It’s #RockYourMocs week! This is my third year participating in the annual Rock Your Moccasins during Native American/Indigenous Peoples’ Heritage Month.
#RockYourMocs is in its 7th Annual year. It was started in 2010 by Jessica “Jaylyn” Atsye, a member of the Laguna Pueblo in New Mexico. #RockYourMocs was becoming internationally known as a moment for Indigenous Peoples to celebrate and honor their cultures.
The first time that I participated in #RockYourMocs was when I was abroad studying at Trinity College in Dublin, Ireland.
I also wore my moccasins while visiting Paris, France during the Conference of Parties (COP21) or the 2015 United Nations Climate Change Conference.
My second participation occurred when I was finishing my first semester of my senior year. I had 9 am classes every day y’all. I blame myself.
And now, my third participation occurred yesterday when I was at the NASPA Regional I conference in Springfield, Massachusetts. NASPA: Student Affairs Administrators in Higher Education is one of the most known higher education professional organizations within the United States. The other professional organization would be ACPA: College Student Educators International. Both are organizations who standardized the field of higher education.

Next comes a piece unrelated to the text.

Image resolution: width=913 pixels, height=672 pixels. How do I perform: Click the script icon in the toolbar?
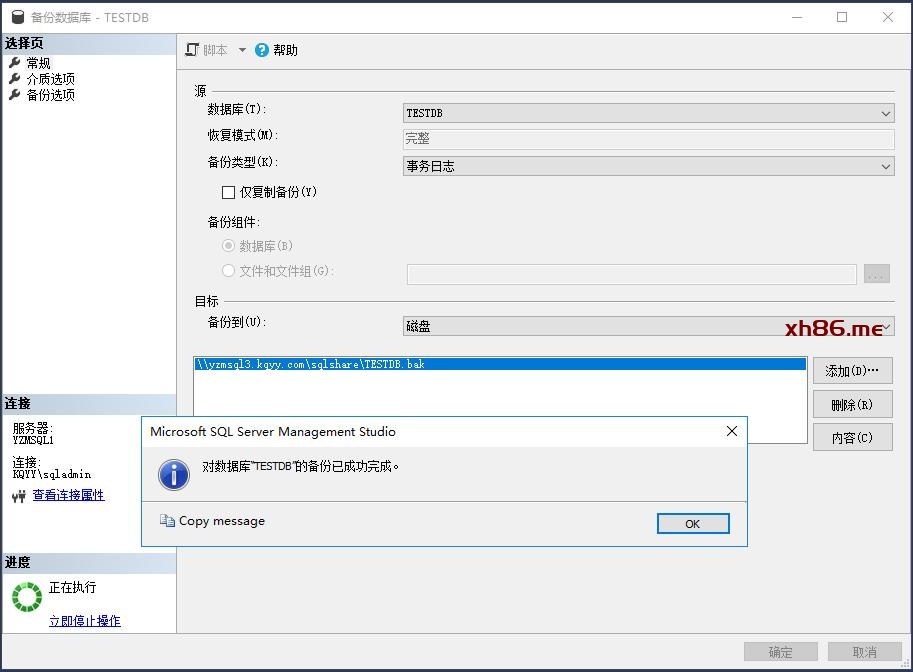193,50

I wore my moccasins in an established professional setting, in a space that, unfortunately, excludes Indigenous Peoples in a myriad of ways.

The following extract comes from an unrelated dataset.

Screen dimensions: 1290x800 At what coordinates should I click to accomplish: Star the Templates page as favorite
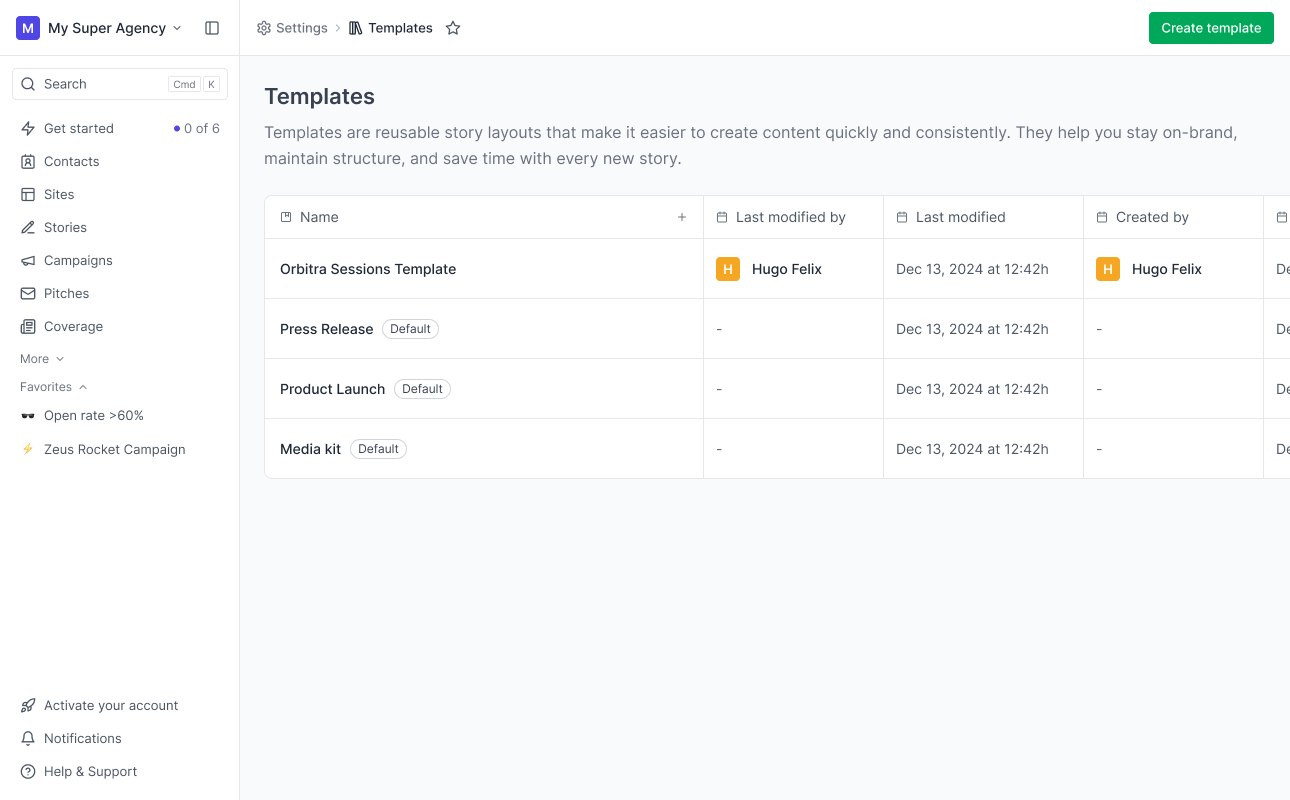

One example was the lack of acknowledgment for the local Pocomtuc community; who exist alongside and around the lands of what is presently known as ‘Springfield, MA”.

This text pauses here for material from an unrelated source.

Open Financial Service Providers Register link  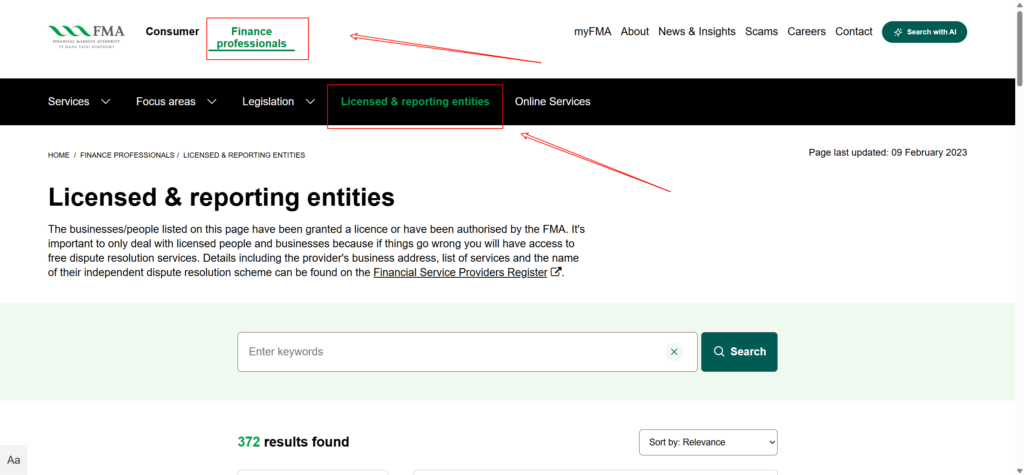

Another example is that Indigenous Peoples were in very low representations. As far as I know, I was the only one with strong cultural ties and involvement to my own community. I am in no way discounting those who have Indigenous ancestry.There was probably 1 or 2 people out of 700(?) at the conference who informed me about their own involvement with Indigenous folx on their campuses.
Throughout the conference, I repeatedly inquired about the current support for Indigenous scholars in higher education in most of the sessions I attended. There was very little response, which alarmingly showed me about the limited support for Indigenous scholars in higher education.
Additionally, this conference brought to my mind about the history of what is considered appropriate and inappropriate attire within very particular spaces where classism and elitism collide, resulting in exclusionary practices that are informed by racism, sexism, genderism, and many other systems of oppression.
Questions such as; how do I want to present myself and how do I want to represent my own people, manifest.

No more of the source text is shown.